Wie wäre es dann, zumindest Aufklärung in die Welt zu tragen? Dazu muß man selbst erst einmal aufgeklärt sein. Daß die AfD und die CSU Aufwind bekommen, spricht schonmal für eine Devolution in dieser Hinsicht. Doch das beiseite: Was nützt mir Wissen, Aufgeklärtheit und das Studium der alten Philosophen, wenn meine Stimme kein Gewicht mehr hat? So fühlen sich deutsche (und andere europäische) Bürger. So fühlen sich amerikanische Bürger schon länger. Die Wahlbeteiligung spricht jedes Mal für sich. Dann ist eines verständlich: Daß die Sachsen Montags auf die Straße gehen. Immerhin ist da jemand, der sie hört, jemand, der laut apelliert.

Dabei verschmilzt langsam die Filigranität menschlichen Geistes zu einem Klumpen an Dummheit, der sich langsam in Bewegung setzt und immer mehr Menschen mit sich reißt. Das Momentum beginnt im kleinen und wird, wie ein Schneeball, immer größer. Um so radikaler sein Einschlag. Aber welchem Arbeitslosen, Renter oder Arbeiter mit Mindestlohn könnte man es verdenken? Diese Menschen sind weder naiv noch radikal; manch einer wurde womöglich schon von einem Germanisten bei McD bedient. Diese Menschen, die wir inzwischen getrost einer Klasse zuordnen können, welche rasant wächst ( Mittelschicht ade ) wurden lediglich radikal in einen Wettbewerb untereinander gesto-en, den die meisten verloren haben. Weil sie die Hilfe in der Politik suchen und nicht im Markt, haben sie gar keine andere Möglichkeit als sich auf die Straße zu begeben. Leider mit Demagogen wie Bachmann oder Höcke. Viele sind nicht einverstanden mit menschenverachtendem Getöne, doch manche werde weichgequatscht. Die Lobby, welche Deutschland zerklüftet, ist die selbe, welche nun Waffen für den Krieg gegen den IS produziert.

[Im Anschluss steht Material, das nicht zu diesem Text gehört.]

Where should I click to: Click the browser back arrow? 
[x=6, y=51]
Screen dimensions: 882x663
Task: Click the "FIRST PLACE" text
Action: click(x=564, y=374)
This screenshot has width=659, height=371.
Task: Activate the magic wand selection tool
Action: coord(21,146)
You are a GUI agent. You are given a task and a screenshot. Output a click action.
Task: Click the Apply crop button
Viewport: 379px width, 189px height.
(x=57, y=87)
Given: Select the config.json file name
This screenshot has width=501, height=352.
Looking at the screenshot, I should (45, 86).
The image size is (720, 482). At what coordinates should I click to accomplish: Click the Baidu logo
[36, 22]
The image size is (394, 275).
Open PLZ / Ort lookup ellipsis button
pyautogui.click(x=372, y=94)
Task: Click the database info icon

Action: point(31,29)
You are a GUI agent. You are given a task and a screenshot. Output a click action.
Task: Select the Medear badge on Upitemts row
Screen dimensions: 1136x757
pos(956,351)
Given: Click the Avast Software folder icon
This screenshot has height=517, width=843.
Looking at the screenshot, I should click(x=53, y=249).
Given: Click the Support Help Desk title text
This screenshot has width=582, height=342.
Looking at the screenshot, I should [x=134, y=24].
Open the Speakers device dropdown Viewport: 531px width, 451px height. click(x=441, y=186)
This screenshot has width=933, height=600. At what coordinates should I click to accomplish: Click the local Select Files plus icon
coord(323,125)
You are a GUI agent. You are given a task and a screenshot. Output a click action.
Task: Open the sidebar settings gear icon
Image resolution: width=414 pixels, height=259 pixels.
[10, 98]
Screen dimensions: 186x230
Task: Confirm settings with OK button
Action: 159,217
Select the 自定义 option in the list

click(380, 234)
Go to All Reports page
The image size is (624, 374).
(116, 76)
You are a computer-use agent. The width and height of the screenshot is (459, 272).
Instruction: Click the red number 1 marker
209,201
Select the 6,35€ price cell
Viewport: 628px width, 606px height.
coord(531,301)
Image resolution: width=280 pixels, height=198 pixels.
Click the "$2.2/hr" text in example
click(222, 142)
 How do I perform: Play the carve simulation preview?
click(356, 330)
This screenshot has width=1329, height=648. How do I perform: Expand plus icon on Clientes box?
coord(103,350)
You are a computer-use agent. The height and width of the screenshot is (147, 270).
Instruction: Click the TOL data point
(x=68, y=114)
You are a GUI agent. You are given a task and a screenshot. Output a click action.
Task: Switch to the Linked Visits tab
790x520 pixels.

Waffen, mit denen in Syrien und im Irak auch Zivilisten getötet werden. Wenn französische, amerikanische, britische und deutsche Bomben daran beteiligt sind, laufen die Zivilisten zur IS wie die besorgte Bürger zur Pegida. Dann wird es eine Menge hölzerner Kreuze zu sehen geben. Brennend. Kollateralschäden für noch mehr Radikalisierung. Die Spirale der Gewalt wird gerade in Paris angefacht – insbesondere durch Hollande, der in übertriebenem Aktionismus Bomben in Syrien verteilt und Europa zur Einigkeit aufruft.

Einigkeit, die Europa in der Flüchtlingsdebatte nicht finden konnte, aber im gemeinsamen Krieg. Mit Sicherheit sind auch Nicht-Flüchtlinge auf der großen Welle mitgeritten. Womöglich auch Attentäter von Paris. Doch gab es Giftgas und Bomben in London und Paris schon vor den großen Flüchtlingsströmen. Eine Korellation zwischen Flüchtlingsströmen und vermehrten Terroranschlägen ist Spekulation.

Wollen wir wirklich in einem Generalverdacht all jene Flüchtlinge in ihre brennende Heimat zurückschicken, die heute unsere Hilfe brauchen? Einige davon werden morgen unsere Fahnen anzünden. Sind das unsere Werte?